The next morning, I listened to a new Jazz album I had gotten for my birthday.  It was great.  Then I decided to continue listening to my audiobook.  I knew I was on track 13.  I find the audiobook and tap on it.  The tracks appeared in a very bizarre order.  They were not arranged by disk, nor alphabetically by track.  I don't know how the were arranged, but I couldn't sort them, or get them in a usable order.  I'm still using my iPod.

Other issues:
 * PDF viewer can't go sideways.
 * Imported contacts lost "notes" fields from Treo.
 * Alarm doesn't work.  I can't figure out how to use this as an alarm clock.  Maybe I'm not smart enough.
 * Phone periodically loses data connection, and only way back is reboot phone.
 * IM/SMS messages don't vibrate phone -- I'm a fan of keeping it simple and making good choices for users, but not enough choices here.
 * I can't figure out how to bookmark music streams.
 * Answering phone is very hard when the password key lock is set, and I miss calls.
 * Phone didn't import old Treoncall logs.
 * Call logs show all calls (after a delay) or missed calls.  Can't sort by incoming or outgoing.

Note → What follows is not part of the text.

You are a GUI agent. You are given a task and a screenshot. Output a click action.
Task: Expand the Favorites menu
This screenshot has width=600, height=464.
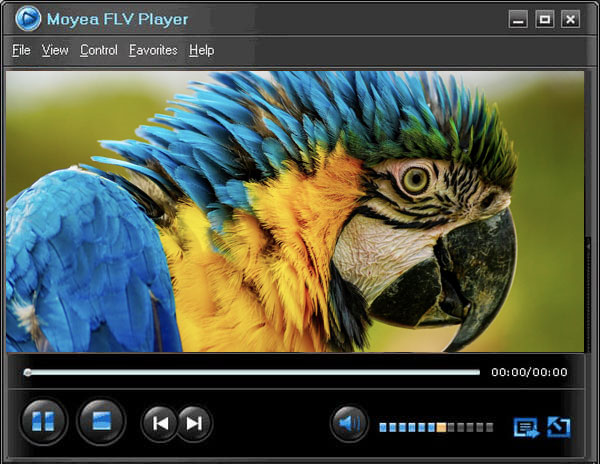[153, 50]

The first week, I was seriously considering going back to my Treo.  I think if my wife weren't so sold on the better form factor that I would have.  Since then, there have two additional software updates, and they seem to help.  My wife and I have swapped batteries a few times, and determined that my battery was borked, and when I use her battery I have a lot fewer problems.  I'm excited to experiment with The Missing Sync, as well as PocketMirror, and see if I can use Classic to resolve some of my old Treo data irregularities.